> _Required work_
Leave the pictures out and quote only the lines from the one with "Image resolution: width=500" down to the end of the listing below.

______________________________

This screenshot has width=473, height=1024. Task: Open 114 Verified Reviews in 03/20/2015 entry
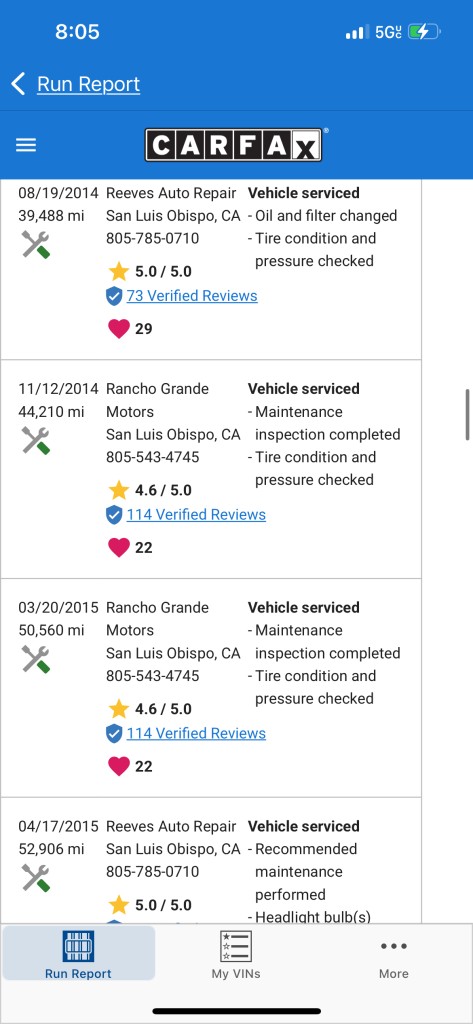point(196,733)

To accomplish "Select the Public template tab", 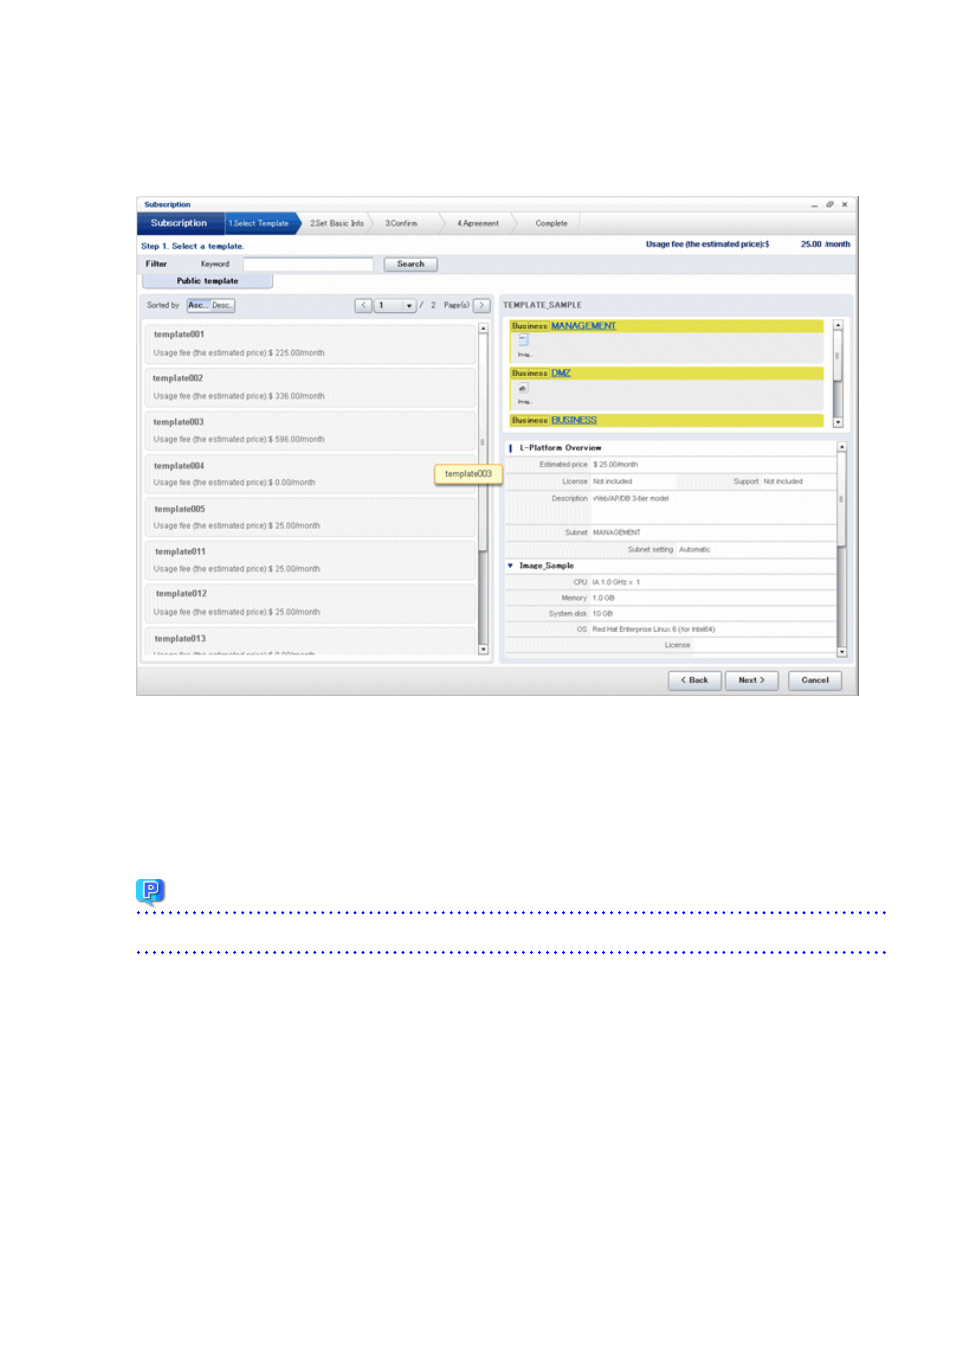I will pyautogui.click(x=206, y=281).
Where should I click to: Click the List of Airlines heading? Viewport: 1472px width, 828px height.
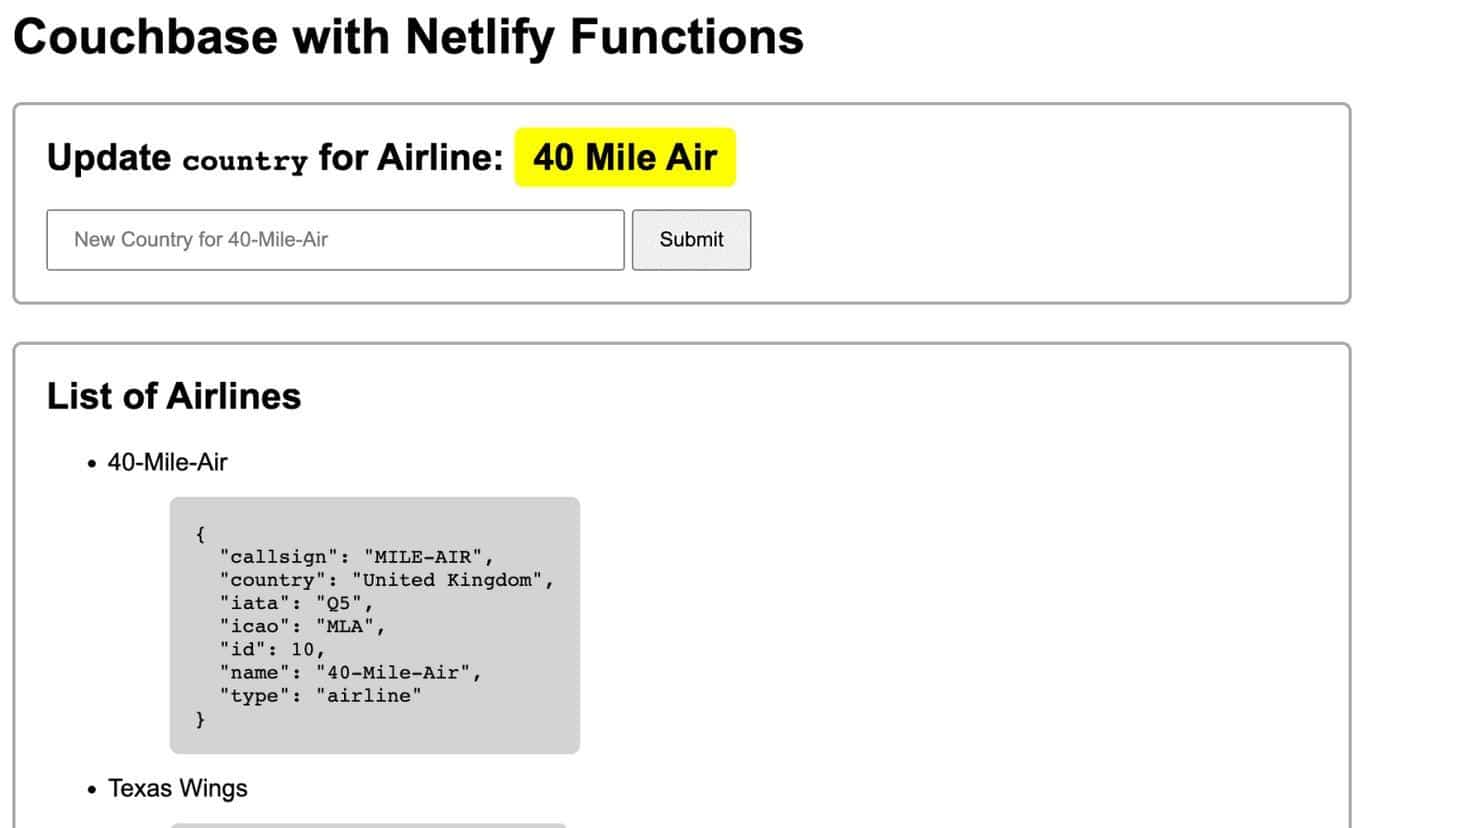173,396
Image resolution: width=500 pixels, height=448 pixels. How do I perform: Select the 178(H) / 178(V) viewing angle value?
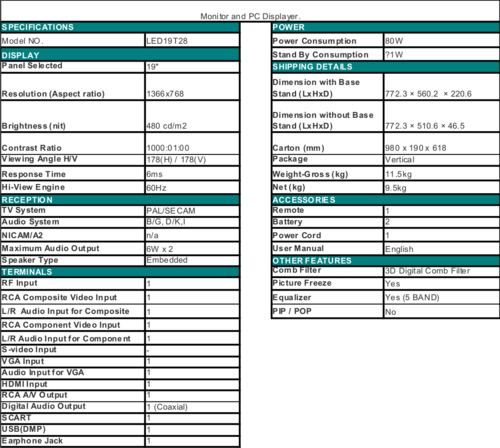pyautogui.click(x=192, y=160)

______________________________

> _Answer below_
Image resolution: width=500 pixels, height=448 pixels. How do I perform: Select the 178(H) / 178(V) viewing angle value?
pyautogui.click(x=192, y=160)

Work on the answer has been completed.